[What this task involves]:
Look through the records below, and copy out every line that holds the string "agent".

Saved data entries
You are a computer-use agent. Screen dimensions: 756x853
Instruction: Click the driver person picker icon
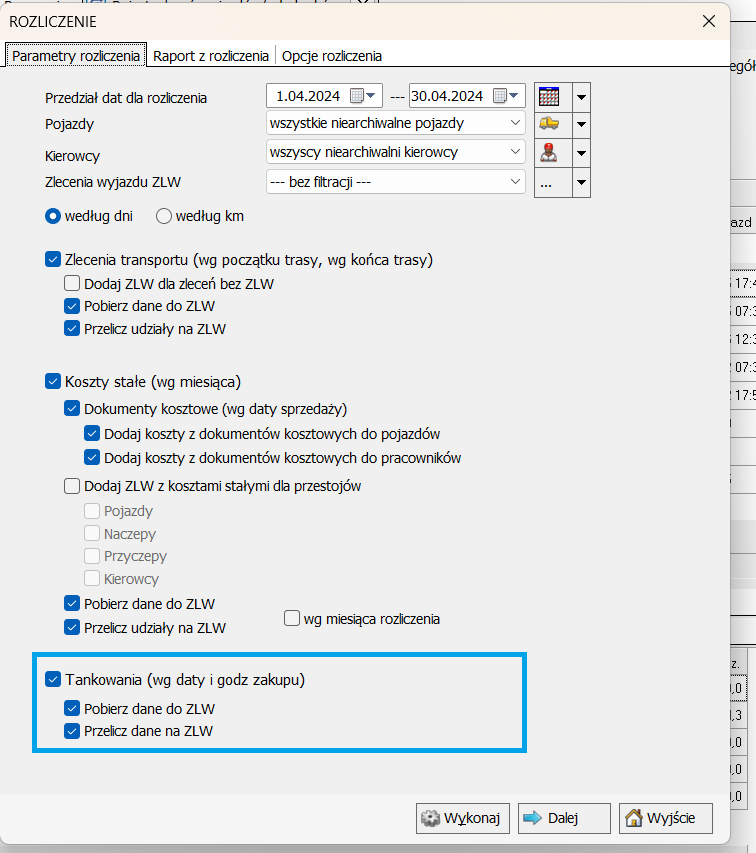tap(548, 153)
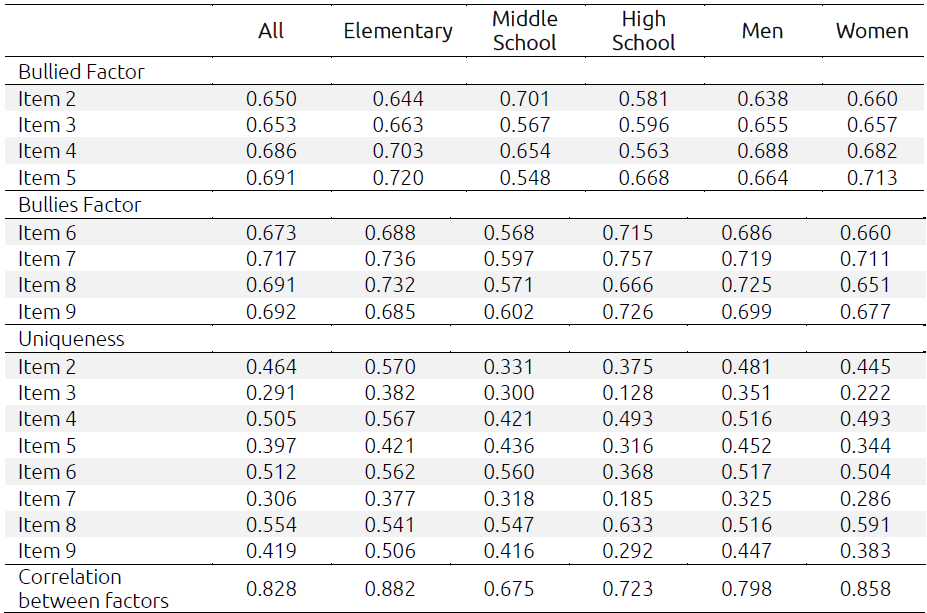
Task: Select the "Bullies Factor" section label
Action: [80, 205]
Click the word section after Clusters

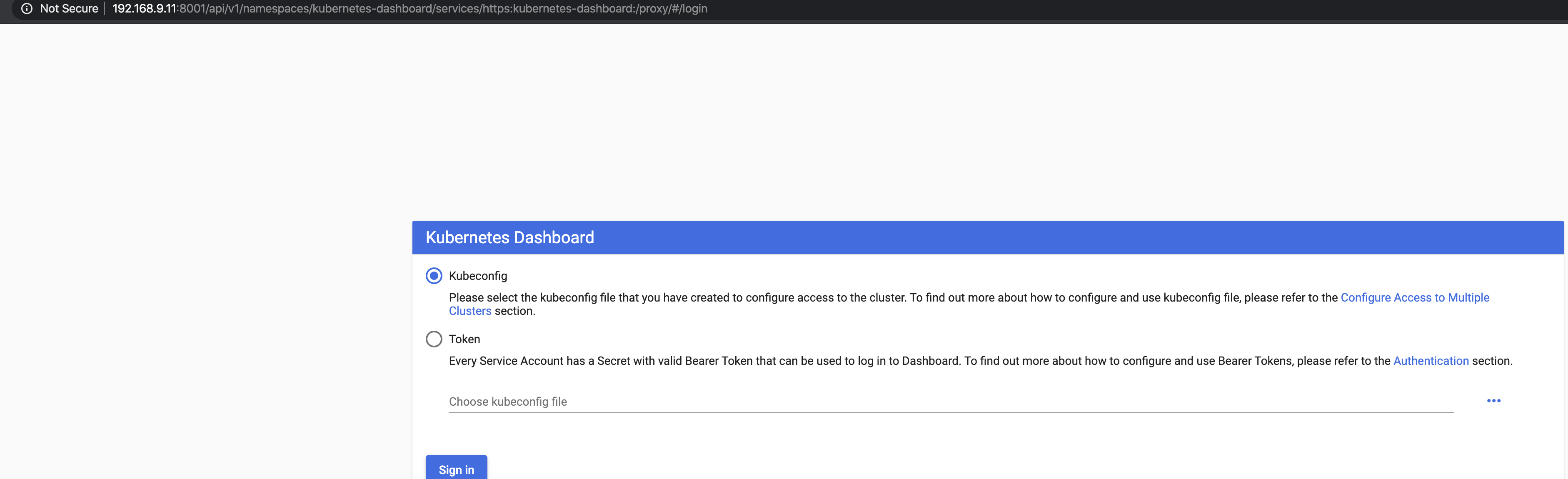click(x=515, y=311)
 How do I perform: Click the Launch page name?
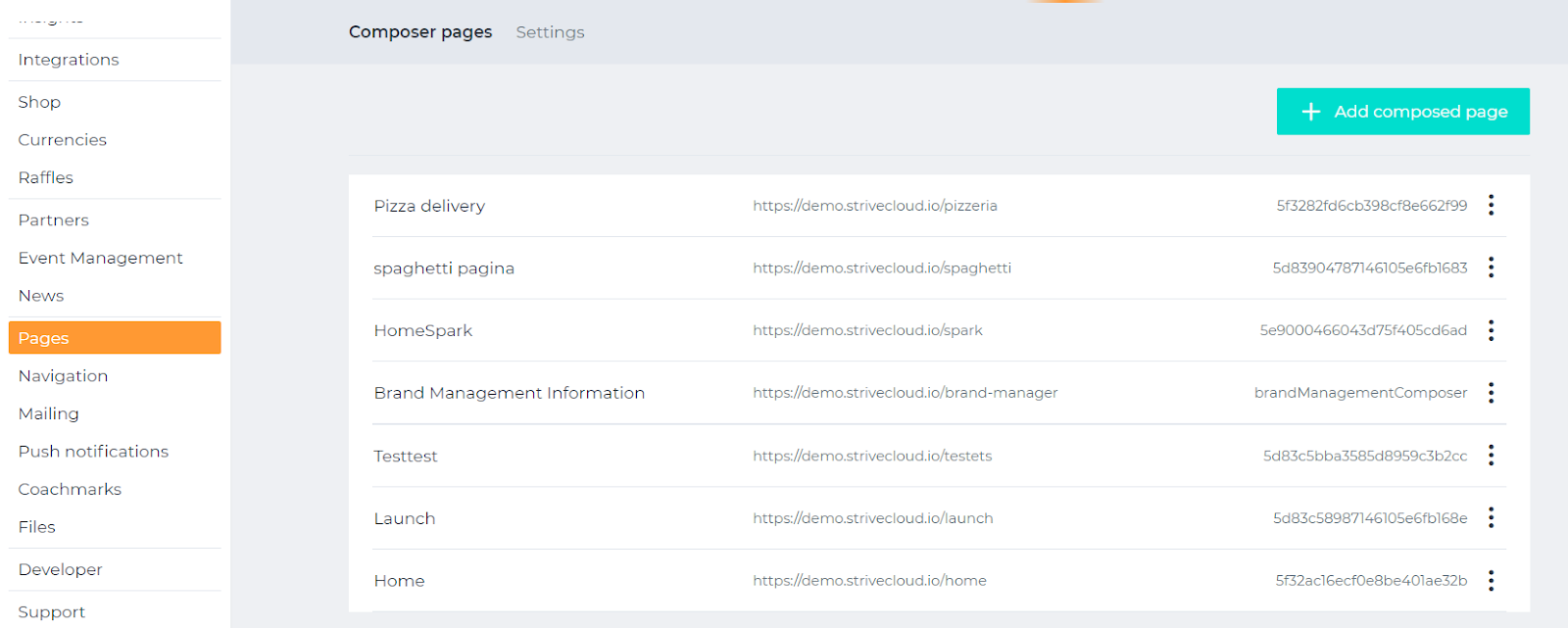[404, 518]
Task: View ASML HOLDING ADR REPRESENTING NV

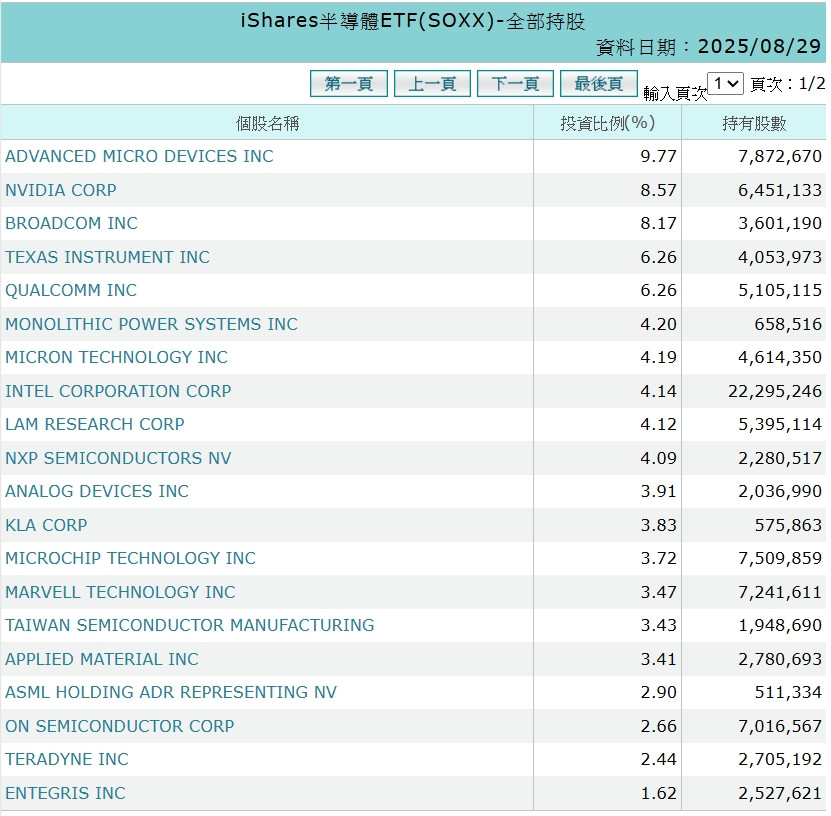Action: [171, 693]
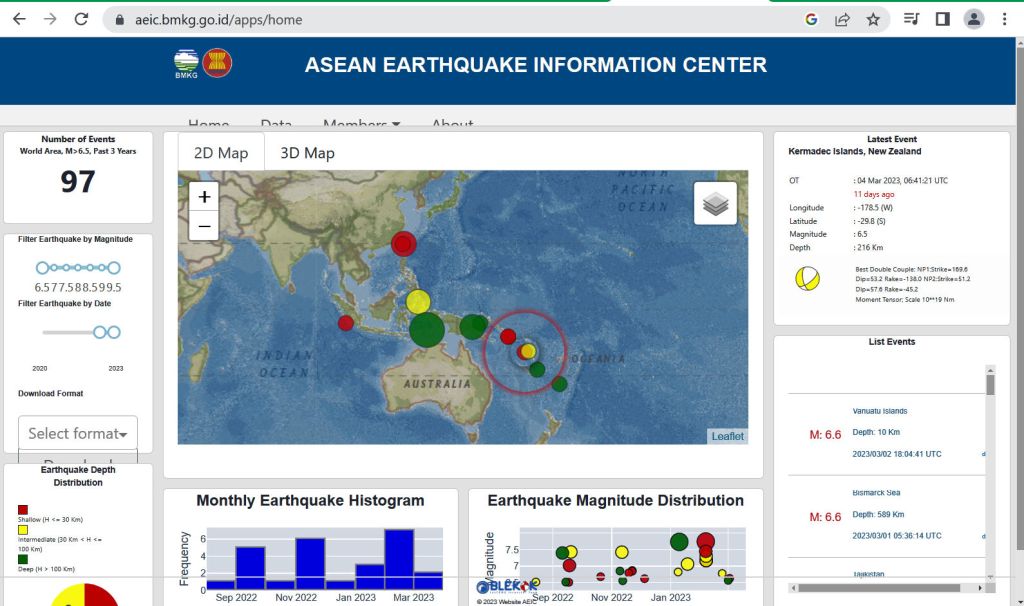Click the BMKG logo in header

coord(186,63)
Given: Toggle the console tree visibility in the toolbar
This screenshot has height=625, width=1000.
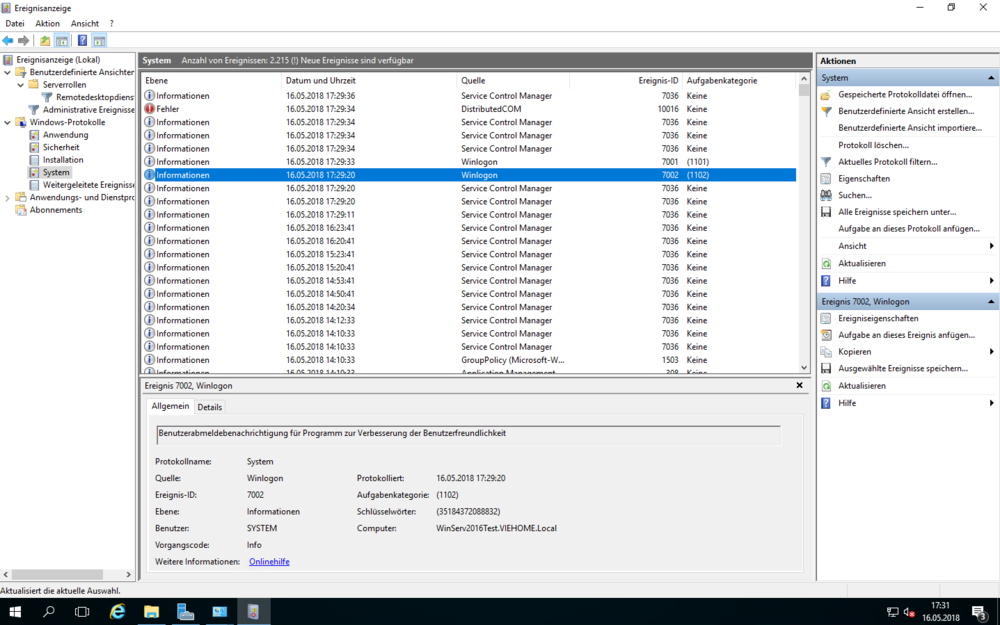Looking at the screenshot, I should click(61, 41).
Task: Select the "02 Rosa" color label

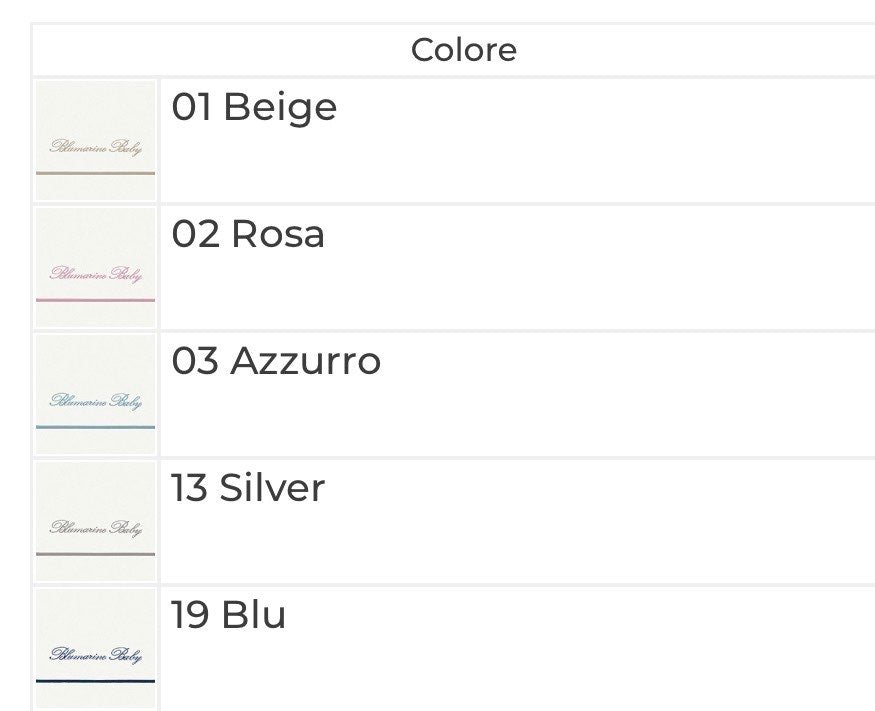Action: pos(248,234)
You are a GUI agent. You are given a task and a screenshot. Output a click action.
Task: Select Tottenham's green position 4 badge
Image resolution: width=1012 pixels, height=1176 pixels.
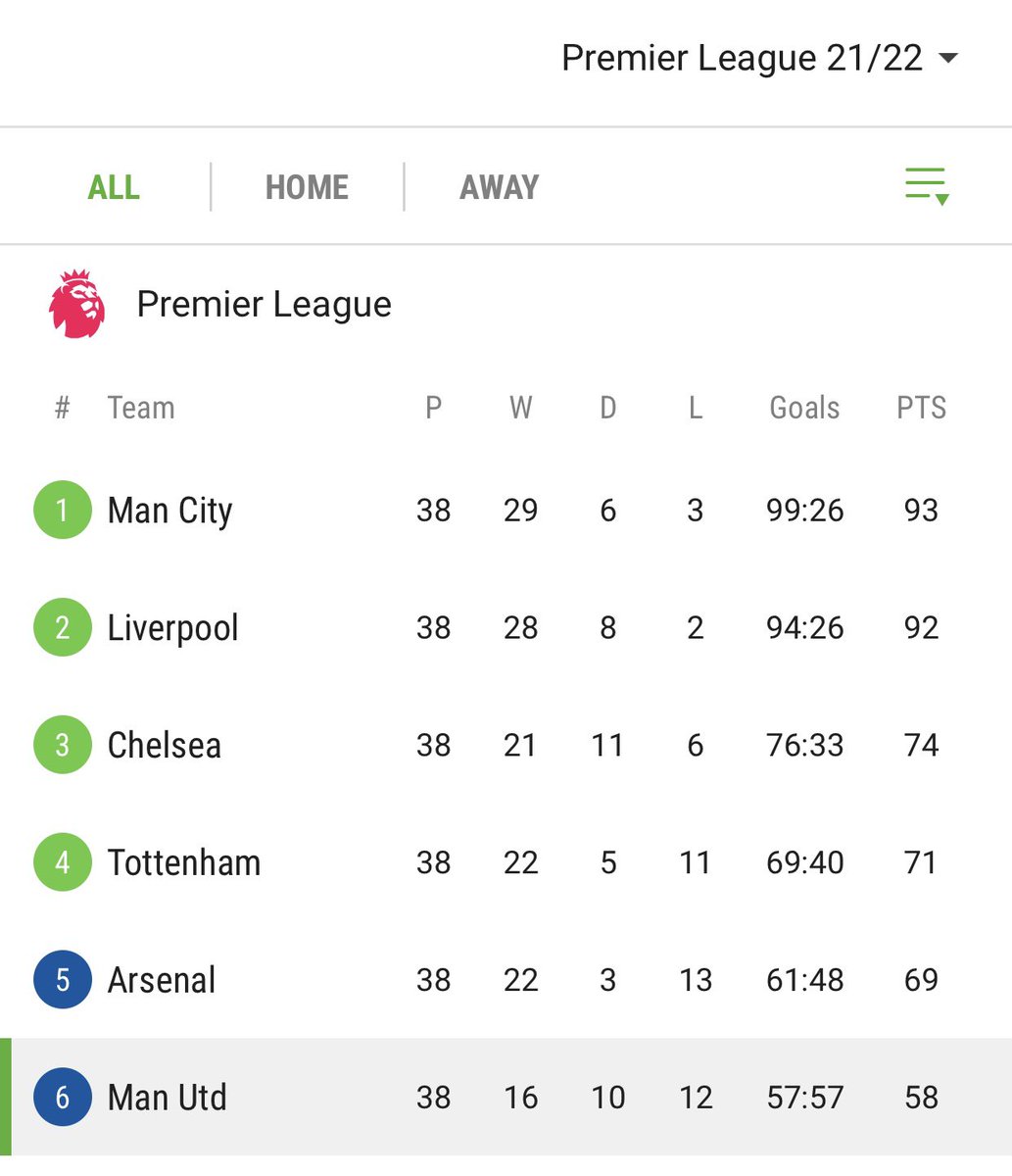tap(63, 863)
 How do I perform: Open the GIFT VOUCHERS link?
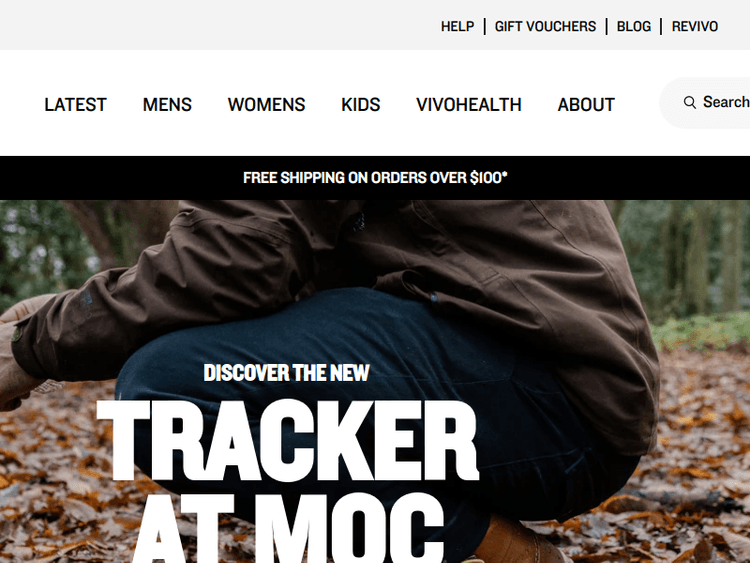545,26
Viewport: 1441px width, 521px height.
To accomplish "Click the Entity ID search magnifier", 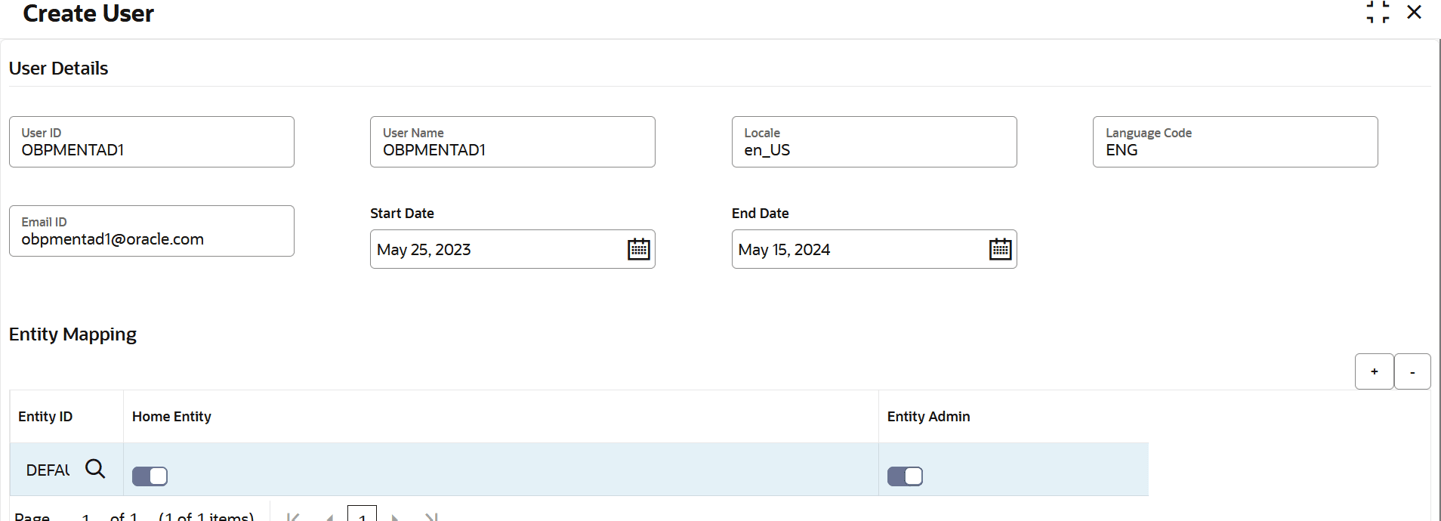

[Finished exercise]:
You are a computer-use agent. Screen dimensions: 756x853
You are a GUI agent. You are given a task and a screenshot. Output a click action.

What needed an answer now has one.